Re: WTF?? ISA 04 semantics inbound or outbound
- From: "Susan Bradley, CPA aka Ebitz - SBS Rocks [MVP]" <sbradcpa@xxxxxxxxxxx>
- Date: Thu, 02 Feb 2006 23:35:40 -0800
I'm with Mike... it's like the double negatives in group policy..... so no means yes, right?
David Copeland [MSFT] wrote:
Mike,.
Think of the direction from the perspective of the From network. In that the traffic is outbound from the External network, in the SBS RWW Inbound access rule. So if you were on the external network you would need to send the traffic out that network in order to get to the To network. Thus, the rule you mentioned is configuring it such that traffic from the external network can go out to the localhost network (which is the server). It is a little different than the ISA 2000 way of thinking when you had basically an external network and an internal network, with ISA 2004 you may have multiple networks so you need to be able to define the relationships (route vs. nat) between them, as well as, the direction/flow of the traffic (outbound/inbound) between them.
---
Hope that helps,
David Copeland
Microsoft Small Business Server Support
This posting is provided "AS IS" with no warranties, and confers no rights.
SBS Newsgroups:
SBS v4.x: microsoft.public.backoffice.smallbiz
SBS 2000: microsoft.public.backoffice.smallbiz2000
SBS 2003: microsoft.public.windows.server.sbs
"MikeR" <research@xxxxxxxxxxxxxxxxxx> wrote in message news:ur1lz5HKGHA.1832@xxxxxxxxxxxxxxxxxxxxxxx
Hi Doug,
that I can understand....but....
As I posted, this rule is tcp outbound, to localhost, from external???? Oh, wait a sec...external NIC? Outbound from the internet to the external NIC? Then whay ever have something called inbound? Everything could just be outbound from somewhere else????

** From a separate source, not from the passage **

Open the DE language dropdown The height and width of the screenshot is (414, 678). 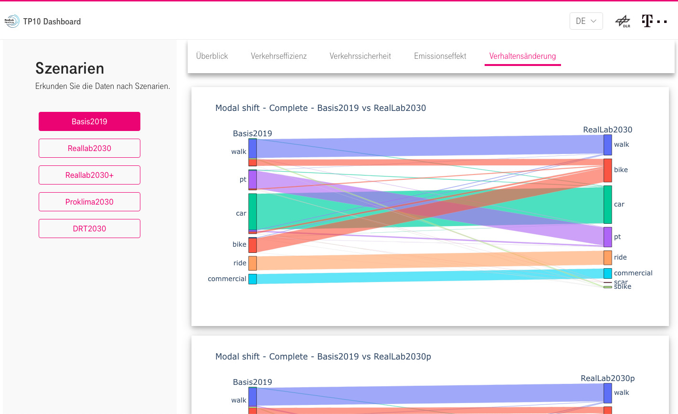point(586,21)
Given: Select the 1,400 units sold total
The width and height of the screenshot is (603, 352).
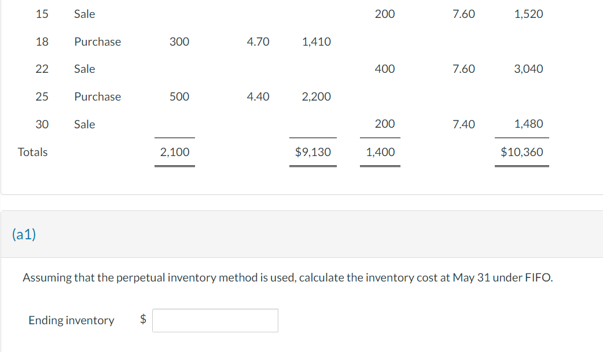Looking at the screenshot, I should (380, 151).
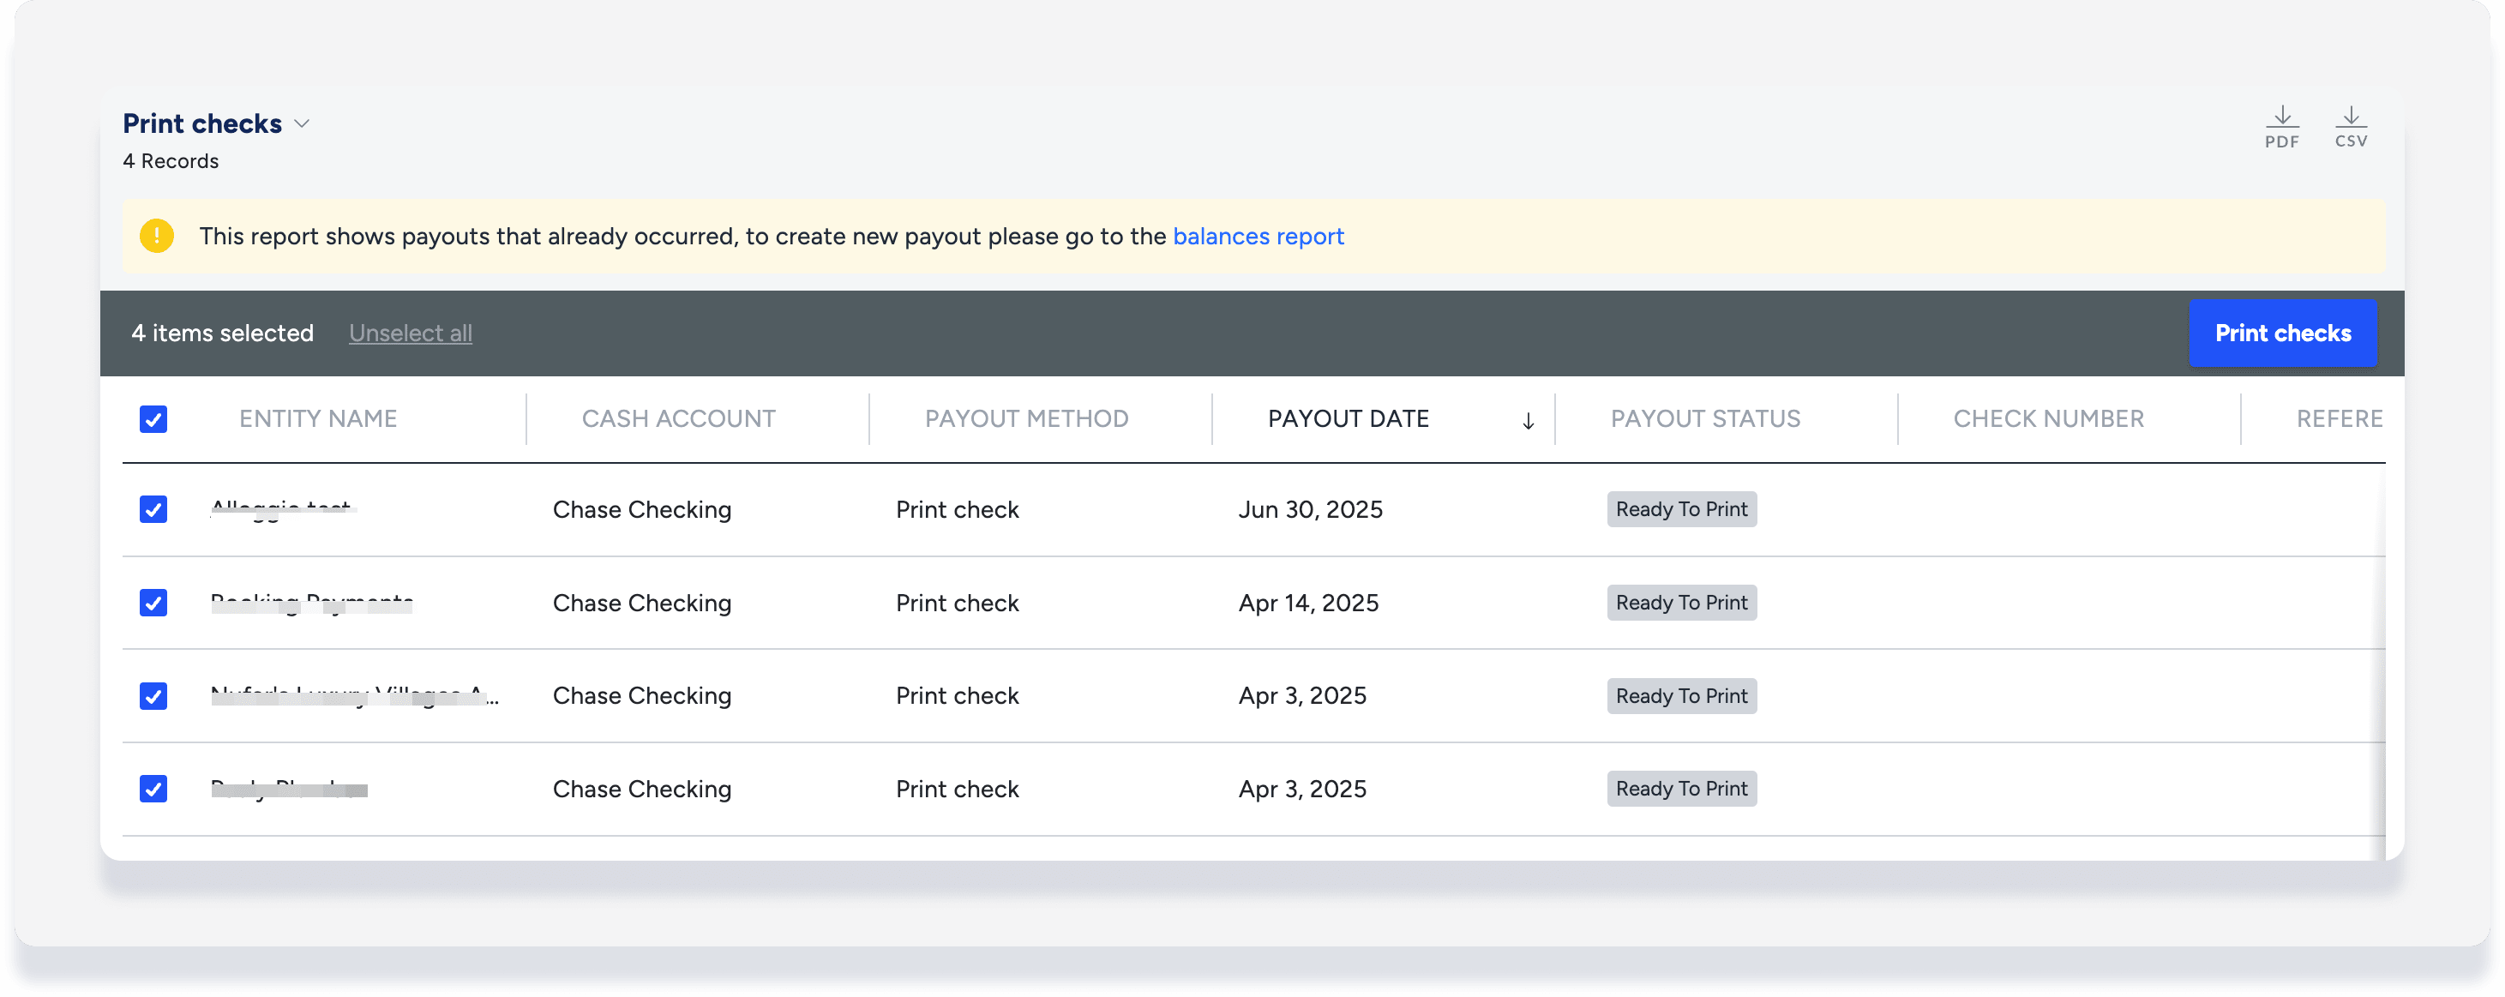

The logic does not make sense to me AT ALL. I would think that all terminology would be as related to ISA itself.
Doug, this is not at all pointed at you but the ms thought process such as it is sometimes...
A helicopter with a pilot and a single passenger was flying around above Seattle when a malfunction disabled all of the aircraft's navigation and communications equipment. Due to the darkness and haze, the pilot could not determine the helicopter's position and course to get back to the airport.
The pilot saw a tall building with lights on and flew toward it, the pilot had the passenger draw a handwritten sign reading "WHERE AM I?" and hold it up for the building's occupants to see.
People in the building quickly responded to the aircraft, drew a large sign, and held it in a building window. Their sign said "YOU ARE IN A HELICOPTER."
The pilot smiled, waved, looked at his map, determined the course to steer to SEATAC airport, and landed safely.
After they were on the ground, the passenger asked the pilot how the "YOU ARE IN A HELICOPTER" sign helped determine their position.
The pilot responded "I knew that had to be the Microsoft support building, they gave me a technically correct but entirely useless answer."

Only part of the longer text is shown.